▶ EXERCISE OBJECTIVE: Return, exactly and with nothing added, the line with "This screenshot has height=822, width=1255." together with all lines after it through the end of the data below. No pictures belong in the copy.
☆ ☆ ☆ ☆ ☆
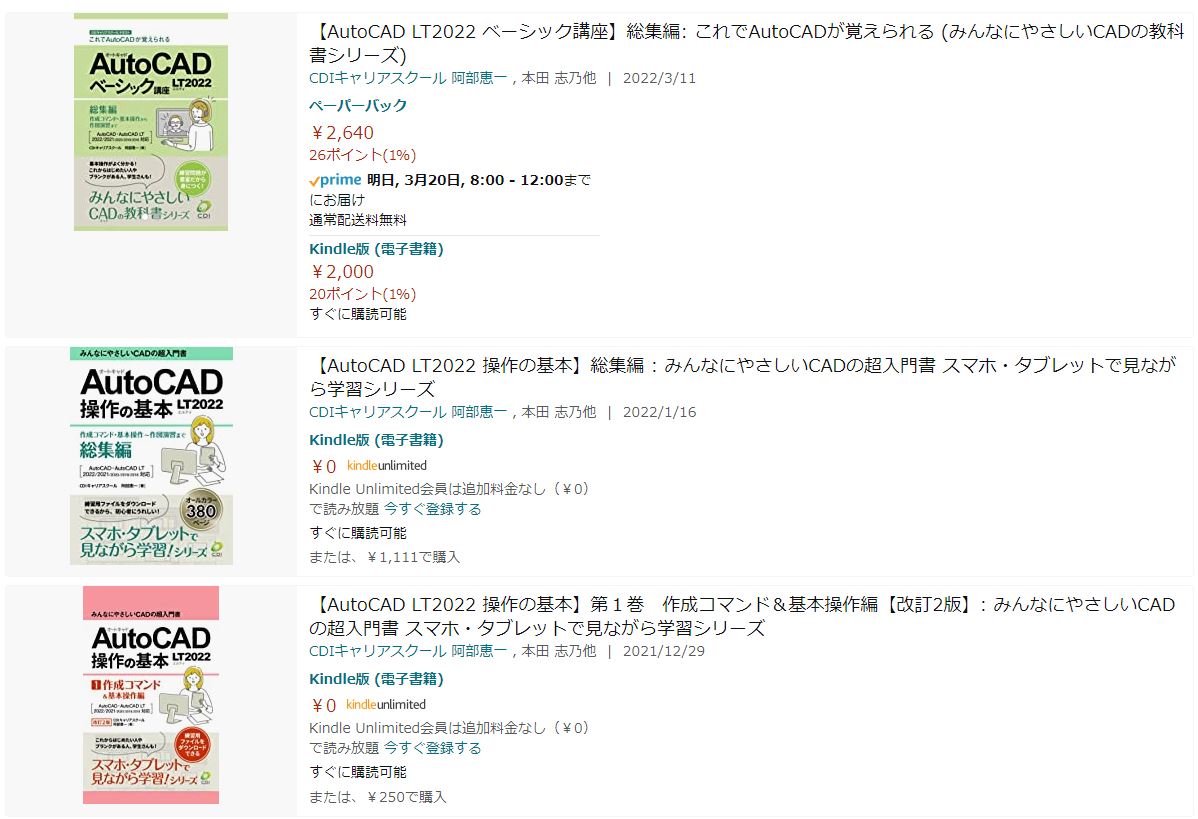Open the AutoCAD LT2022 ベーシック講座 title link

click(x=746, y=43)
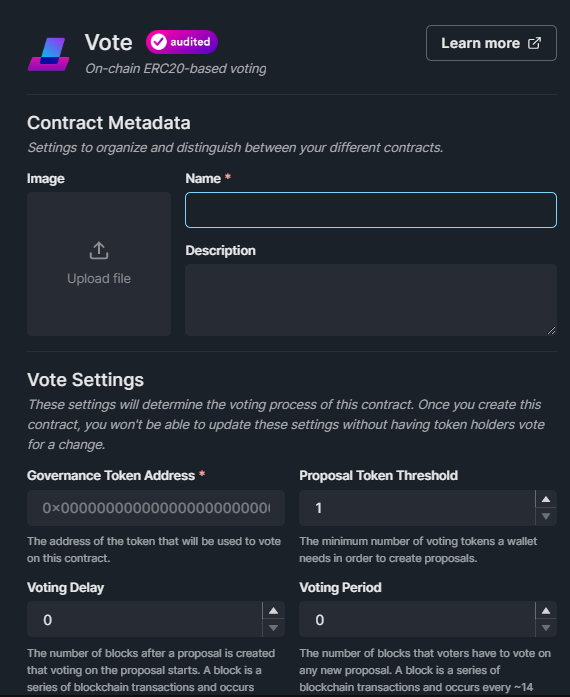Click the audited checkmark badge
Screen dimensions: 570x697
[x=182, y=42]
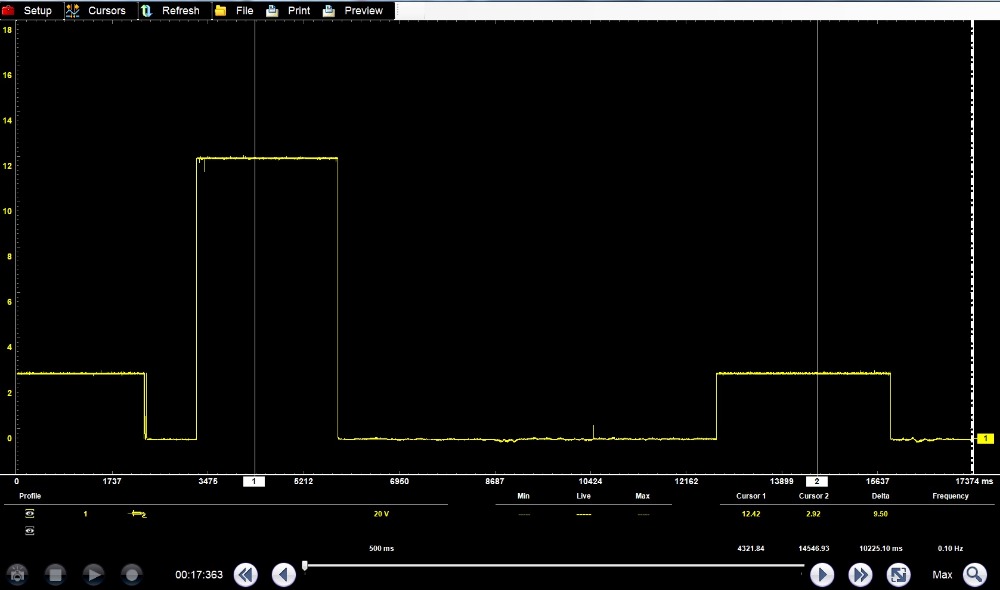Print the current waveform

point(289,10)
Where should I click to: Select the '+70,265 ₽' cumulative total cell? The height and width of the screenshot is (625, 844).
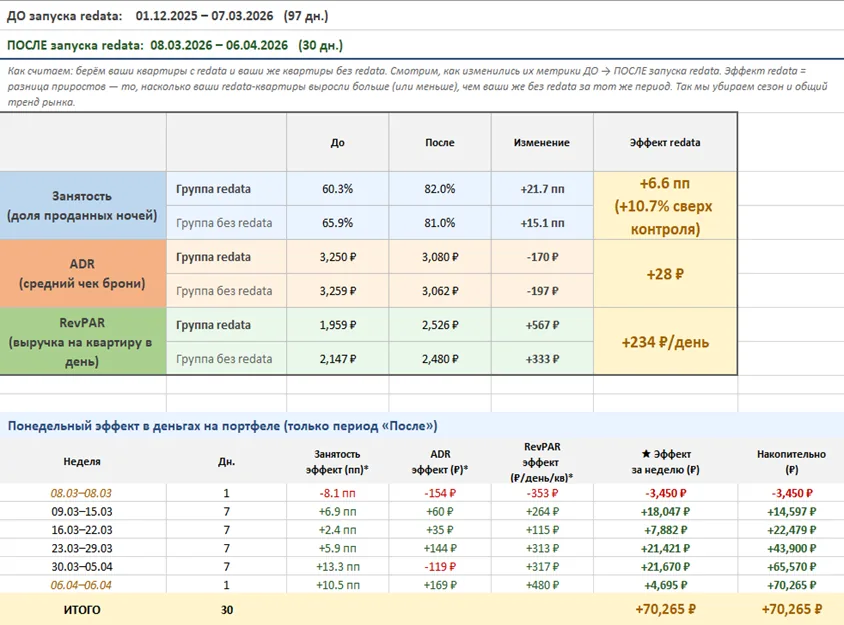(791, 609)
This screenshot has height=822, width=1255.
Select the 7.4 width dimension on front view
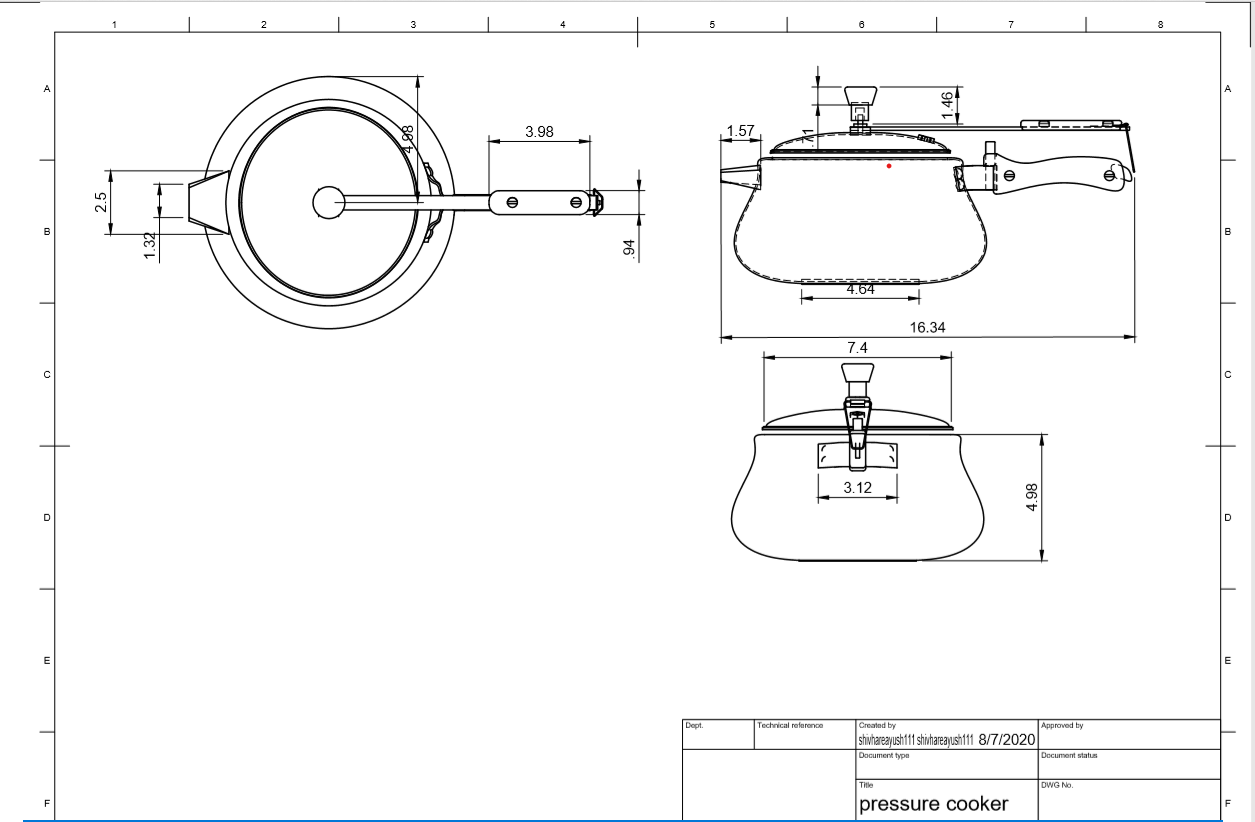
☆ ☆ ☆ ☆ ☆
▶ RESPONSE:
This screenshot has height=822, width=1255.
Select the 7.4 width dimension on front view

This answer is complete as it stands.